確かに彼女の死を憐れんでいる者や無念の表情を浮かべている者が多かったり、悔しそうに奥歯を嚙み締めている様子が見られていた。
「ギルベルト。王都には前王の支持者はどのくらいいるのだ? 」
「およそ半分以上はいるかと……。ですがデモ運動を起こしても簡単に制圧されてしまう女性やご老体、お子さんがほとんどです。男手はほぼ兵役に取られてしまっている筈ですが……」
「では投降してきた兵士の中で王都に在籍している家族を持つ者は? 」
ミゲルの問いが投げかけられたその時。
部屋の扉が突如として開き、そこから二人の男が姿を現す。
「およそ半分。もう半分はディアテミスか地方だと聞いてるぜ、旦那」
「まずはそいつらを家族と合流させてやんねえとな」
「平重郎! ラーズさん! もう怪我の方は大丈夫なのですか!? 」
盲目の老人、霧生平重郎とオークの戦士。ラーセナル・バルツァーは不敵な笑みを全員に向けた。
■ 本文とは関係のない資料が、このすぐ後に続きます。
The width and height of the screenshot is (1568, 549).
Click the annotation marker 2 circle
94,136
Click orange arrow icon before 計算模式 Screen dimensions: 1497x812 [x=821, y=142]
「やられっぱなしは気に食わねえ。そうだろ、おっさん」
「抜かしてろ若造。だが、言う通りではあるねェ」
二人はそれぞれ椅子に腰を落ち着ける。
「おおまかな話は聞いてる。王都に家族を持った兵士たちを搔き集めて全員こっちに集めさせるんだ。そして彼らでデモを起こす。まだ正式に除隊処分にはなってない筈だからな、さすがに親衛隊の連中も攻撃は出来ねえだろう」
「その隙に俺たちは王城へ侵入する。あと解放軍の中隊も配属させておけ、万が一の時は彼らを守ってやんなァ」
「では、どのような分け方にしますか? 」
「私が王城へ向かおう。中隊の統率はこちらの私兵が執り行う形でよろしいか」
「構いません。レーヴィンさんの他に誰かいますか? 」
彼の問いに挙手したのはアイナリンド、ミゲルに加えてクレアであった。
レーヴィンを含めた四人の名前を黒板に記入し、研究所へ向かうメンバーの名前も書き残していく。
「では、今一度人員の確認を。王城潜入へはレーヴィンさん、アイナリンドさん、ミゲルさん、クレアで行います。研究所への侵入はお嬢様、雷蔵さん、ラーズさん、平重郎で宜しいかな? 」
ギルベルトの言葉に全員が頷き、決意が固まっていくのを感じた。
それと、と彼は言葉を付け加える。
「今回は私も作戦に参加させて頂きます。王城の方にて本隊を待機させておきますので、何かあればご連絡ください」
「決行時間は? 」
「三日後の夜です。その時までに、城下町や一般市民の方々にはあらかじめ避難勧告を出しておきます」
そこで言葉が途切れた。
全ての内容を話し終えた彼らは自然と椅子から立ち上がり、各々の目的地へと向かっていく。
こうして彼らは、国の存亡を懸けた最終決戦へと赴くのであった。